### PROBLEM TO SOLVE
The lines to repeat are those below from the one containing "Sitio Web Eurodesk Europa (177, 262)" down to the one containing "Instagram Eurodesk España (178, 290)", both included; reproduce them exactly and nothing else.

....

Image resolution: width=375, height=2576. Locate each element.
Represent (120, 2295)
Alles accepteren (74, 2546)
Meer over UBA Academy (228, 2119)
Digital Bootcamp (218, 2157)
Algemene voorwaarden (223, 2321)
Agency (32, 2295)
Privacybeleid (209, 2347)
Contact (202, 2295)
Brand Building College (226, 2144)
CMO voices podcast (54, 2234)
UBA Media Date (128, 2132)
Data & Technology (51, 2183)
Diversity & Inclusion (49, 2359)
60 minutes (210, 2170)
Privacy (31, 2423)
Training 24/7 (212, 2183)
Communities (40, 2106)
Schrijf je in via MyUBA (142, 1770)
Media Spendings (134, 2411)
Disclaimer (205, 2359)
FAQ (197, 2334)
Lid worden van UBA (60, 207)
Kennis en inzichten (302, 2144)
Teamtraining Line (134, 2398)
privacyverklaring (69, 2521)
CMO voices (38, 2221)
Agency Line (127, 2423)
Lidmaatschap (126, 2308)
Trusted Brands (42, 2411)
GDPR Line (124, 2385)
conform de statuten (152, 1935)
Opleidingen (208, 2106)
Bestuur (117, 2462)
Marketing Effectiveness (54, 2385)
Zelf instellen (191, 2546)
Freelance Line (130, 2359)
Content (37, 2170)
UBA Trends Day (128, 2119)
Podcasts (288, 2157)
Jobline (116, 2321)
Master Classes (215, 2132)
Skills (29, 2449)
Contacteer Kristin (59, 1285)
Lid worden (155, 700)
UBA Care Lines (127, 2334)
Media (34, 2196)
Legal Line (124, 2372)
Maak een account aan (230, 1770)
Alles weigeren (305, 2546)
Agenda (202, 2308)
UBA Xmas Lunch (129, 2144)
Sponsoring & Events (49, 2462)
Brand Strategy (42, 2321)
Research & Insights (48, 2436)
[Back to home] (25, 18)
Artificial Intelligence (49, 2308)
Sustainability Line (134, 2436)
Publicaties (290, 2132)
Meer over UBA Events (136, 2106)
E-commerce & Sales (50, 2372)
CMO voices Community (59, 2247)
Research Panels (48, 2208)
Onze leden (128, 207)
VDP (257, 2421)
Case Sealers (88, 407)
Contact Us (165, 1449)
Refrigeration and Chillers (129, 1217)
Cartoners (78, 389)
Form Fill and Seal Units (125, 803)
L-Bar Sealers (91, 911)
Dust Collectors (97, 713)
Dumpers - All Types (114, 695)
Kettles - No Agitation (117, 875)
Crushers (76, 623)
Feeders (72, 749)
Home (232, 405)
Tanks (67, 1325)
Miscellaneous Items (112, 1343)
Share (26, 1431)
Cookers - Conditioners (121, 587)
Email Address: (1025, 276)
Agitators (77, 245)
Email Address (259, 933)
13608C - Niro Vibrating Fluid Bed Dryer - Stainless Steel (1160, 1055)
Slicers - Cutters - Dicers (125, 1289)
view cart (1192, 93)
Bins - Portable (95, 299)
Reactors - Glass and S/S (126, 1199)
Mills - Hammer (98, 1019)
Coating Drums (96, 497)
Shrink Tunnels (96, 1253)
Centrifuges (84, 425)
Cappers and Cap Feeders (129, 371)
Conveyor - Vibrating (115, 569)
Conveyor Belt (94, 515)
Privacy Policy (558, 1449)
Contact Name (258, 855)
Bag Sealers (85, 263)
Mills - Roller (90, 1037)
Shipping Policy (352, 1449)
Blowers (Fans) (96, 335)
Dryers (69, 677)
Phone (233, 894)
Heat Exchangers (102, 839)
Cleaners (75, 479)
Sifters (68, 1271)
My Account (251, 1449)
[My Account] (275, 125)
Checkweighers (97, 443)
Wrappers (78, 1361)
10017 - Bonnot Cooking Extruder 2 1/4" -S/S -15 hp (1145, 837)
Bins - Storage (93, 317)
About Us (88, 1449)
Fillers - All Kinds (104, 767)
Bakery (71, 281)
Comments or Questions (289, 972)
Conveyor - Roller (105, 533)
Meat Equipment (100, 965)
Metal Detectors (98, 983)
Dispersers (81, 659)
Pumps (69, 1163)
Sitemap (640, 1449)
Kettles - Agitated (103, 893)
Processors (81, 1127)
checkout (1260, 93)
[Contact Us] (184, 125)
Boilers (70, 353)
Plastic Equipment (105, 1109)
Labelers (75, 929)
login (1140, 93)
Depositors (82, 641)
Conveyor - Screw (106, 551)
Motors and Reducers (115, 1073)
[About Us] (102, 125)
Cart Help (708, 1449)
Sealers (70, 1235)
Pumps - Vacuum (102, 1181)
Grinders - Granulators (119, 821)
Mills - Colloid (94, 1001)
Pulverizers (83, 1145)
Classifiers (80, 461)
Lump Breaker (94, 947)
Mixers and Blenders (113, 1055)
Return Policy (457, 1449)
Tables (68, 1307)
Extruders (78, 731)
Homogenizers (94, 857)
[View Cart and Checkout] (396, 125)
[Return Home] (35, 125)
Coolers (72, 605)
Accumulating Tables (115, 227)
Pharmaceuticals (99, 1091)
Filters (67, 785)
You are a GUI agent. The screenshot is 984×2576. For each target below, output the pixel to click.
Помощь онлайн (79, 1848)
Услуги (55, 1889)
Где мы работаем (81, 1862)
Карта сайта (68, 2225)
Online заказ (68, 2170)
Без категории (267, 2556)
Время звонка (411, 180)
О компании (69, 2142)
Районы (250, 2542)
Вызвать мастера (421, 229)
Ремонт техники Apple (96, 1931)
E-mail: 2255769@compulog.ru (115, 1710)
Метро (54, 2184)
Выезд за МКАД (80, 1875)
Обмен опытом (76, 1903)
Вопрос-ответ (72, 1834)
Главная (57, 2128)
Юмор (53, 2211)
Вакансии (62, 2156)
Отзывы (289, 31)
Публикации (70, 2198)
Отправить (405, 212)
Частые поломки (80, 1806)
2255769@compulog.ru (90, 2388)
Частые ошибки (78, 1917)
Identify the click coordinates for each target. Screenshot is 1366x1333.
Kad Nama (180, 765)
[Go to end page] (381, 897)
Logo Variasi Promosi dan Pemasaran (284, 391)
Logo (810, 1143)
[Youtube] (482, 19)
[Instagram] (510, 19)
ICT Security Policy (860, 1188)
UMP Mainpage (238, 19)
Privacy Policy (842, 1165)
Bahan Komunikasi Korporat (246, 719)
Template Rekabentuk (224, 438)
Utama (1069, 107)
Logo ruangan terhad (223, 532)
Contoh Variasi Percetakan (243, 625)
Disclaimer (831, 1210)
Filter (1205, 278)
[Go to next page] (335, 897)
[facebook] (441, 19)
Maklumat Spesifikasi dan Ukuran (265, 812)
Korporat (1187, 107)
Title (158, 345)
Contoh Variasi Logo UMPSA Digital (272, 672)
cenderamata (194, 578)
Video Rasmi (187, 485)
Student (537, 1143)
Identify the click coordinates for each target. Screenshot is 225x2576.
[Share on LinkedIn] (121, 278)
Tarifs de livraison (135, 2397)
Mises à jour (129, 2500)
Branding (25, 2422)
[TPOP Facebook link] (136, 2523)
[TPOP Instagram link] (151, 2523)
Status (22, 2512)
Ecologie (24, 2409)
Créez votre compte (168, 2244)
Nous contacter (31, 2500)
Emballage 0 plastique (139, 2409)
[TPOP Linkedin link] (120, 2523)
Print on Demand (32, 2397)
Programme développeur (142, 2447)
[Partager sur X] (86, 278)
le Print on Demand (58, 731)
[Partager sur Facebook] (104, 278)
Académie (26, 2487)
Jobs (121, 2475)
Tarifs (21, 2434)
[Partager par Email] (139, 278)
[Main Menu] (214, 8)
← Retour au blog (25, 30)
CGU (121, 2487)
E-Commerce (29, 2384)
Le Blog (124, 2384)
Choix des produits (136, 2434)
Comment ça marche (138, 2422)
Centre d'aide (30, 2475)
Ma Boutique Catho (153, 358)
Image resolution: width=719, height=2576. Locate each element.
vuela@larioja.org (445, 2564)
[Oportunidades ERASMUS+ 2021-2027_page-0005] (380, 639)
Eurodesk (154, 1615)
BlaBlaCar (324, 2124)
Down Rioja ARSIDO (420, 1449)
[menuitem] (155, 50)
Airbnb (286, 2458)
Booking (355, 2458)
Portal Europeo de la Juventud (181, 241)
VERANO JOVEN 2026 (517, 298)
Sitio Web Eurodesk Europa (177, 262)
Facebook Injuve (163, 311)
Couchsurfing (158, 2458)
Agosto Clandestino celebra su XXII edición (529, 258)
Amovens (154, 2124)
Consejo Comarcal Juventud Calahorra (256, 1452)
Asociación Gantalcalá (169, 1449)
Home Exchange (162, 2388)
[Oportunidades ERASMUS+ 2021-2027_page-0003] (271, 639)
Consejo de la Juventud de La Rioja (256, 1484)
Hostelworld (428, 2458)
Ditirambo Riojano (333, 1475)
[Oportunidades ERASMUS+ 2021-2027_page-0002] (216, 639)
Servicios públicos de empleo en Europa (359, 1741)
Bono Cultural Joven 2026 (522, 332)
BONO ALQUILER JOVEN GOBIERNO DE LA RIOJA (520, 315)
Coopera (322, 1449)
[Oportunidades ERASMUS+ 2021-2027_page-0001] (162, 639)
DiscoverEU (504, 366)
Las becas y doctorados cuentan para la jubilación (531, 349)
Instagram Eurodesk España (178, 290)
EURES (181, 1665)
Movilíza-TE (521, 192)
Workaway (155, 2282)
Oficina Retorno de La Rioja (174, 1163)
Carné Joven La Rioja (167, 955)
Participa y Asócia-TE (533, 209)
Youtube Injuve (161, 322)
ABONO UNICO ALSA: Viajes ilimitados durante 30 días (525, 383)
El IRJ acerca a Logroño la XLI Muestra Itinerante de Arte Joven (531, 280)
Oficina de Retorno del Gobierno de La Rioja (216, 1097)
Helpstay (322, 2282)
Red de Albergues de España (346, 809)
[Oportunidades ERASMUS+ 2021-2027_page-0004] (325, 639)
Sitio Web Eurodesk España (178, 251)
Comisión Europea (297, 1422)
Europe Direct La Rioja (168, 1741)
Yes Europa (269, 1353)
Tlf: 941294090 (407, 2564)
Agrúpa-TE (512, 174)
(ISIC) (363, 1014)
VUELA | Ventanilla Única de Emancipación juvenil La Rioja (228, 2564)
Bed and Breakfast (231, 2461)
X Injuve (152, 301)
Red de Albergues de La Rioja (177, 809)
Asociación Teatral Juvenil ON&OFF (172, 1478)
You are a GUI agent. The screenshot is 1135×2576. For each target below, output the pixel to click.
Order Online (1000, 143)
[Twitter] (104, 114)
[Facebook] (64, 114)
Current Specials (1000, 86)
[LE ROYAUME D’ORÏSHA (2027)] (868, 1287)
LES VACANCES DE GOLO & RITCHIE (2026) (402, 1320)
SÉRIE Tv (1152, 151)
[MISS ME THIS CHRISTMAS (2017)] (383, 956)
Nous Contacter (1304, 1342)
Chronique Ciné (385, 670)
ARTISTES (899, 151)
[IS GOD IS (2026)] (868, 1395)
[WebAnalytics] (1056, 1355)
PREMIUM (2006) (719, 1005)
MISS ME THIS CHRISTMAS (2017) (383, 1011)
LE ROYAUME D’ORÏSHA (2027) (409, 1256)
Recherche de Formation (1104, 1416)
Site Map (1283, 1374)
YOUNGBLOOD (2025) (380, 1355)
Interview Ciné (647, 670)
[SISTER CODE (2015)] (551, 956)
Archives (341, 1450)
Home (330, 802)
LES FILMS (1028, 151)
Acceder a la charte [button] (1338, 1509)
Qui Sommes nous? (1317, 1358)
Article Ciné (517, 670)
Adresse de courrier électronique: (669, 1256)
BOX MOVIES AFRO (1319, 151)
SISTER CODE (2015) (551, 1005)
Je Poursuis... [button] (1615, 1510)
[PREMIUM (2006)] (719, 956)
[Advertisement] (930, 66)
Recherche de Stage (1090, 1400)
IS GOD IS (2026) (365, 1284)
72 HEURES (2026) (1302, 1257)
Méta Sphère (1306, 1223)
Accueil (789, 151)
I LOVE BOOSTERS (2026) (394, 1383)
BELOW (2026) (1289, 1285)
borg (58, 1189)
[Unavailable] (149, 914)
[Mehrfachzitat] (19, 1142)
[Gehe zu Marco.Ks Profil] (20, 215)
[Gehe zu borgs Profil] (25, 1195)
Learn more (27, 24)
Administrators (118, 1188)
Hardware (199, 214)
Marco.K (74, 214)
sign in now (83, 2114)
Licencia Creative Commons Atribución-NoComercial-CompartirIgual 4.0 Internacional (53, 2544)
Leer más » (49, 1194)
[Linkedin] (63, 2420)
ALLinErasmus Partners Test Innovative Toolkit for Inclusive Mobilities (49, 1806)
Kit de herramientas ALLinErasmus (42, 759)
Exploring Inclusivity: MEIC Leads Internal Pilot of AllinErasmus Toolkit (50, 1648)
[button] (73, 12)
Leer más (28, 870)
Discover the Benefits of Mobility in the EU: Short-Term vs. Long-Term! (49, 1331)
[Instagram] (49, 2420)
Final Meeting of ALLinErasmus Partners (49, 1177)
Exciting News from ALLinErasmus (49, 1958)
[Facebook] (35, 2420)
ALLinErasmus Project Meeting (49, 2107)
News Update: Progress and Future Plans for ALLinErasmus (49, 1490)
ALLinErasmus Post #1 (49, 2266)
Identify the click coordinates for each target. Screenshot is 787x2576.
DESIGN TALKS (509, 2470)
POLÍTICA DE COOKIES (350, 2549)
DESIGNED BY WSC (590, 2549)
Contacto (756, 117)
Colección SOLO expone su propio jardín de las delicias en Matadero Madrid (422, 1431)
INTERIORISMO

....

### SOLUTION TO THIS PROBLEM
Sitio Web Eurodesk Europa (177, 262)
Facebook Injuve (163, 311)
Couchsurfing (158, 2458)
Agosto Clandestino celebra su XXII edición (529, 258)
Amovens (154, 2124)
Consejo Comarcal Juventud Calahorra (256, 1452)
Asociación Gantalcalá (169, 1449)
Home Exchange (162, 2388)
[Oportunidades ERASMUS+ 2021-2027_page-0003] (271, 639)
Consejo de la Juventud de La Rioja (256, 1484)
Hostelworld (428, 2458)
Ditirambo Riojano (333, 1475)
[Oportunidades ERASMUS+ 2021-2027_page-0002] (216, 639)
Servicios públicos de empleo en Europa (359, 1741)
Bono Cultural Joven 2026 (522, 332)
BONO ALQUILER JOVEN GOBIERNO DE LA RIOJA (520, 315)
Coopera (322, 1449)
[Oportunidades ERASMUS+ 2021-2027_page-0001] (162, 639)
DiscoverEU (504, 366)
Las becas y doctorados cuentan para la jubilación (531, 349)
Instagram Eurodesk España (178, 290)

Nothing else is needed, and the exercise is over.